**Activity:** Once the line containing "Click Java under Refering Key Words" is located in the records below, repeat it and all lines that follow it exactly, leaving out any picture.

**Collected data:**
--------------------------------------------------

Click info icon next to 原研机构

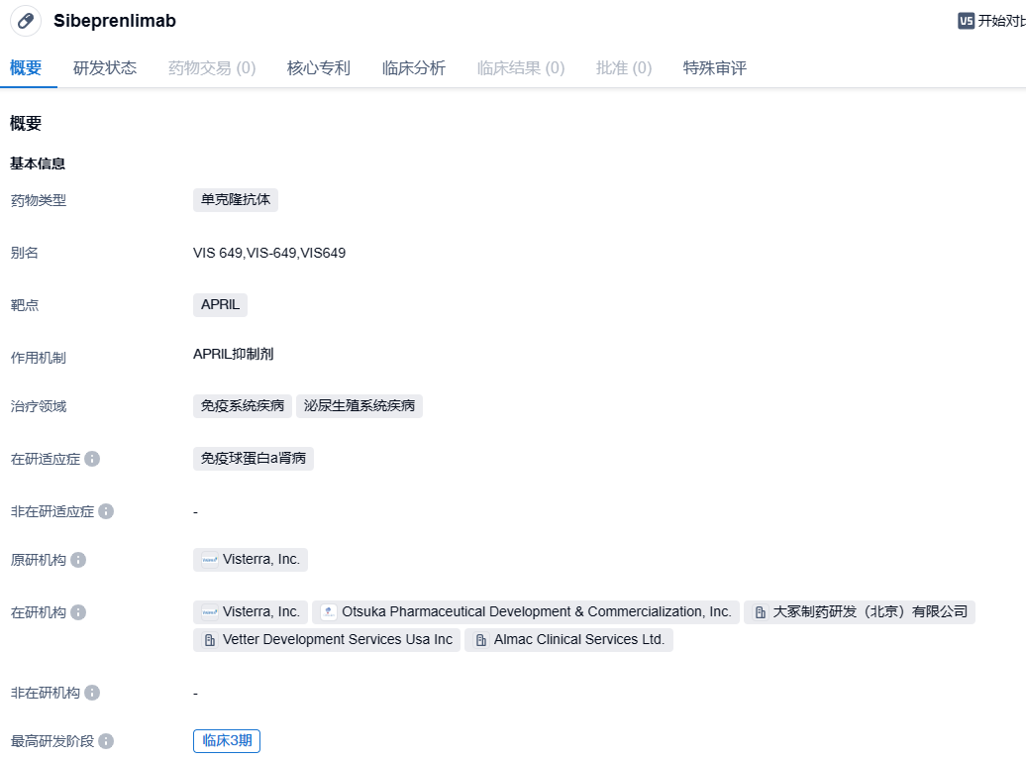pos(78,560)
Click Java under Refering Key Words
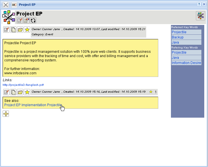This screenshot has height=167, width=208. [x=175, y=58]
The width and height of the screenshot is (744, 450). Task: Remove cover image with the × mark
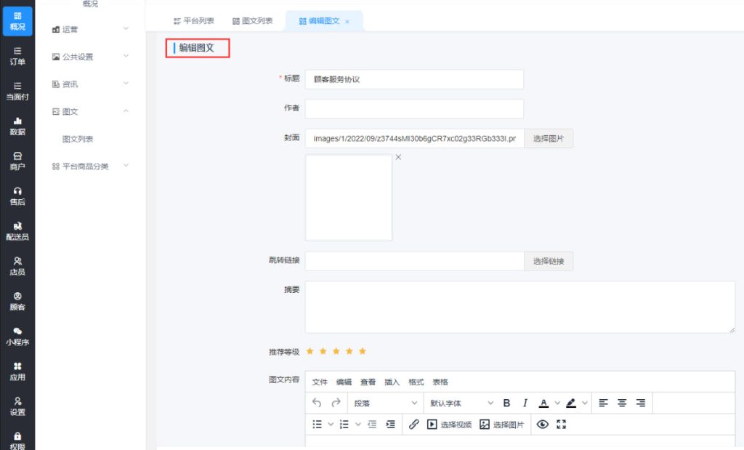tap(398, 157)
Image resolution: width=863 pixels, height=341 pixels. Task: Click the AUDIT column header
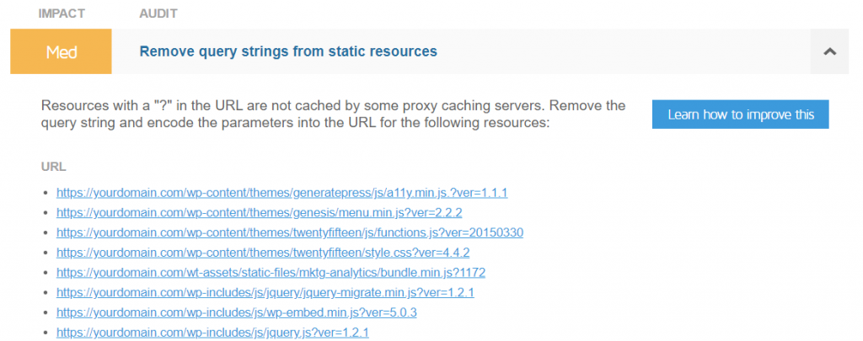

--------------------------------------------------

**Answer space:**
Click Java under Refering Key Words
This screenshot has height=167, width=208. [x=175, y=58]
The width and height of the screenshot is (744, 450). Task: Remove cover image with the × mark
tap(398, 157)
Image resolution: width=863 pixels, height=341 pixels. Task: Click the AUDIT column header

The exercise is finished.